Typescript overridden class method and this

Question

I have these two Typescript classes:

class Base {
  value: string;

  lambdaExample = () => {
    this.value = 'one';
  }

  methodExample() {
    this.value = 'two';
  }
}

class Child extends Base {
  lambdaExample = () => {
    super.lambdaExample(); // Error, because I've overwritten (instead of overridden) the method
    this.value = 'three'; // ok
  }

  methodExample() => {
    super.methodExample(); // ok
    this.value = 'four'; // Error: this refers to window, not to the actual this
  }
}

How do I write my methods in such a way that this references are reliable, and I can override methods and call them from the parent class?

Answer 1

There's actually a good look at the different ways of tackling this problem on Microsoft's Git Wiki. It essentially comes down to this:

• Bind or wrap the method every time it's called from a different context if you care about inheritance.
• Turn the method into a property that contains a function if you don't.

There are many more stipulations in the actual Wiki and I really recommend you read the whole thing.

EDIT

An example of wrapping:

Given the class

class SomeClass {
    public someProp: string = "Hello World";

    public someMethod() {
        console.log(this.someProp);
    }

}

If you were to call someMethod from (for example) a click handler - someEl.onclick = instanceOfMyClass.someMethod; - an exception would be raised (assuming window doesn't have a property someProp).
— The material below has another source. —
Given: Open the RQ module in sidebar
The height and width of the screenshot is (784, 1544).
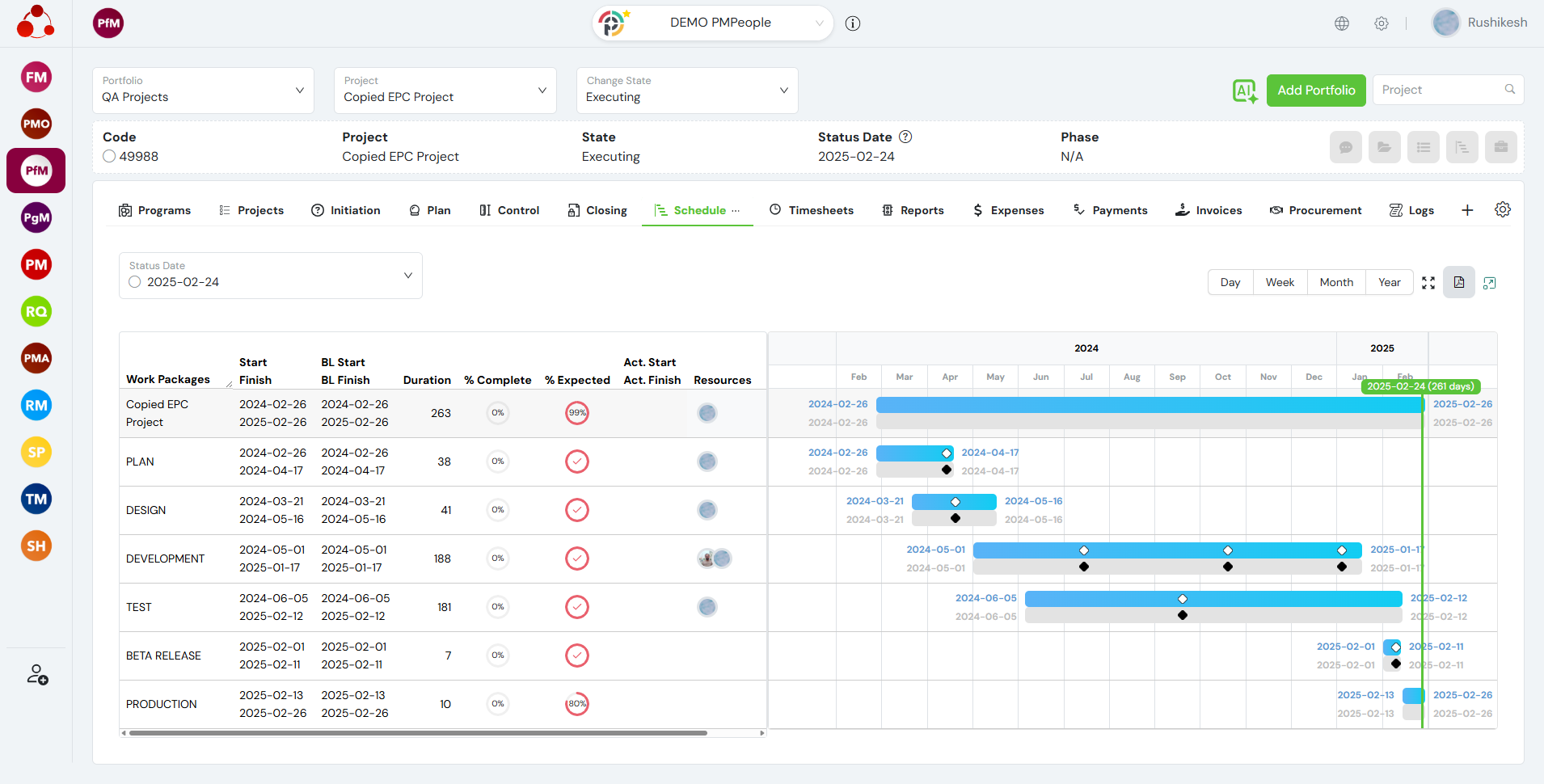Looking at the screenshot, I should pyautogui.click(x=36, y=312).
You can circumvent this by either binding the function to instanceOfMyClass (not type-safe, not ES6 compatible) or by manually wrapping it (effectively what bind is doing, anyway):

someEl.onclick = function() {
    someInstanceOfMyClass.someMethod();
};

It's a little bit verbose and pedantic, but by calling someMethod as a property of someInstanceOfMyClass and not passing it into an event handler (which turns it into a property of window) you ensure that this is always an instance of MyClass.

Answer 2

Your assumptions about the reasons for the errors are wrong, which I think is the cause of your problem...at least as I understand it.

lambdaExample = () => {
  this.value = 'one';
}

This line, for example is defining a property, not a method on Base, and you can't override a property. The only instance method you've defined in Base is methodExample.

In Child, you're assigning a new variable to lambaExample. Your call to super.lambaExample() fails because that can only access methods via super(); accessing properties is done via this. methodExample in your Child class shows up as a syntax error for me.

Note that you can still call super from Child in the overwritten lambaExample property, but only on methods. This works:

lambdaExample = () => {
  super.methodExample(); // Success on super.<somemethod>()
  this.value = 'three';
}

I'm only aware of one way to declare an instance method in a class, and if you're consistent with that syntax, this works as you would expect:

class Base {
  value: string;

  lambdaExample() {
    this.value = 'one';
  }

  methodExample() {
    this.value = 'two';
  }
}

class Child extends Base {
  lambdaExample() {
    super.lambdaExample();
    this.value = 'three';
  }

  methodExample() {
    super.methodExample();
    this.value = 'four';
  }
}